Утром 1-го мая с праздничной демонстрацией и без нее, дворами, тупиками да переулками, сквозь пешее и конное оцепление я пробирался в центр, к Кремлю, к Пушкинской площади, к дому, в квартиру, углом смотрящую на улицу Горького с последнего этажа. В костюме, в белой рубашке, при галстуке через сараи, через заборы и, наконец, «взятие Зимнего» – внутренний двор Елисеевского магазина. Высокомерные кованые ворота с острыми пиками позади, через клетку скрипучего лифта я приподнят и принят в кабинете Вертинского. На стенах фотографии Александра Николаевича, маленькие дочки Настя и Марианна, жена Лидия Владимировна. Фотографии жизненные и в ролях. Когда я впервые услышал голос Вертинского, небрежно преодолевающий шипящее патефонное несовершенство, впечатление попало в самое сердце. Я был потрясен. Потрясен, как можно столь скупыми тонкими средствами создать такое объемное образное пространство, и сам полюбил «вязать кружева», предпочитая изящную паутину сценического рисунка лобовому воздействию.

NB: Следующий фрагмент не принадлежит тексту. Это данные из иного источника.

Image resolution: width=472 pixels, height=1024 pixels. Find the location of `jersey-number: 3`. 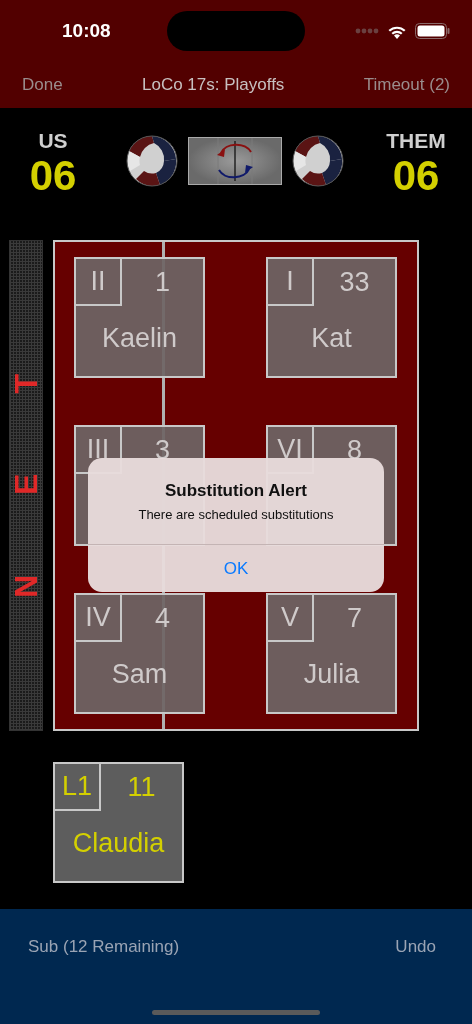

jersey-number: 3 is located at coordinates (162, 450).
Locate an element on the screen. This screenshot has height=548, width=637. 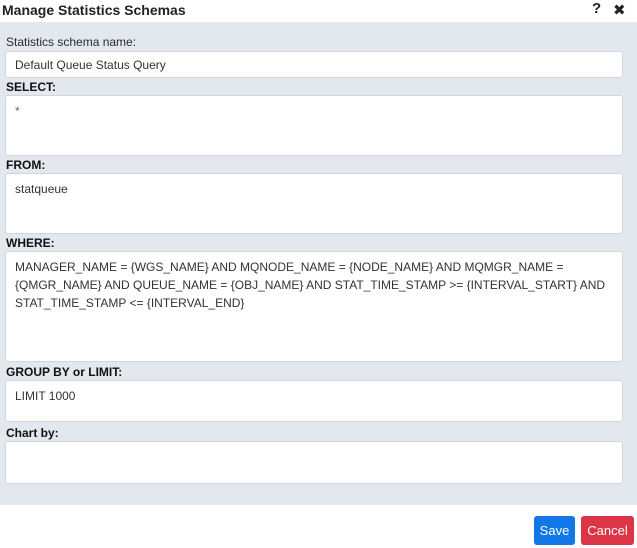
help-icon: ? is located at coordinates (596, 8).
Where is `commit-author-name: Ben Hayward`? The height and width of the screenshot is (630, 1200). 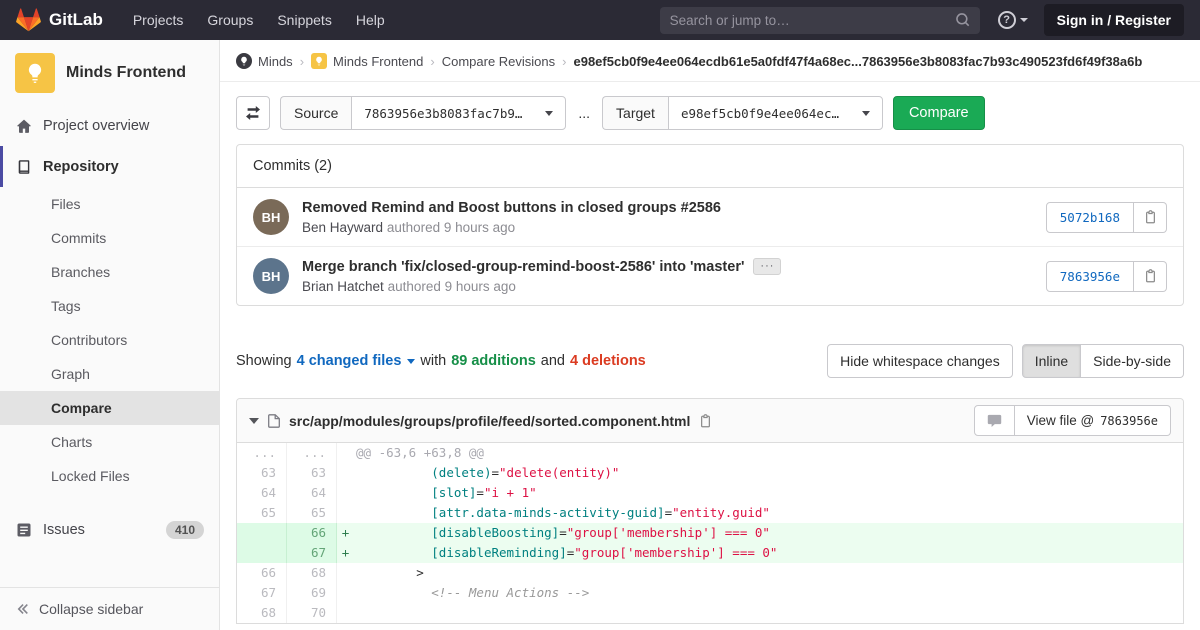
commit-author-name: Ben Hayward is located at coordinates (342, 228).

В детстве мама водила меня в гости к дальнему родственнику. Я запомнил интеллигентного старика в вольтеровском кресле и вид из окна на улицу Горького, по которой шли танки, выдвигающиеся к параду. Вид из окна кабинета Вертинского точно совпал с тем, что в детстве, только без танков. Совсем недавно случайно узнал: старик из детства в вольтеровском кресле жил рядом с Вертинским, в соседней квартире. Как это переплелось! Стало быть, вернулась картинка оттуда, где пел живой Александр Вертинский:
Маша угощала меня кофе, и мы говорили не помню о чем. Маша подарила мне в тот день свою фотографию. С надписью «Милому, чУдному Жене Стеблову от Маши Bертинской». Она специально проставила ударение, чтобы получилось «чУдному», а не «чуднОму». Этот портрет я увез с собой в экспедицию. Улетел, возвращаясь на съемки. Самолет Москва – Симферополь не прибыл в порт назначения по расписанию. В воздухе загорелся двигатель. Многие пассажиры были в полуистерическом состоянии. Я был спокоен, до меня просто не доходила острота ситуации. Мы чудом сели в Одессе, еле дотянув на одной турбине. В Симферополь попали ночью другим бортом.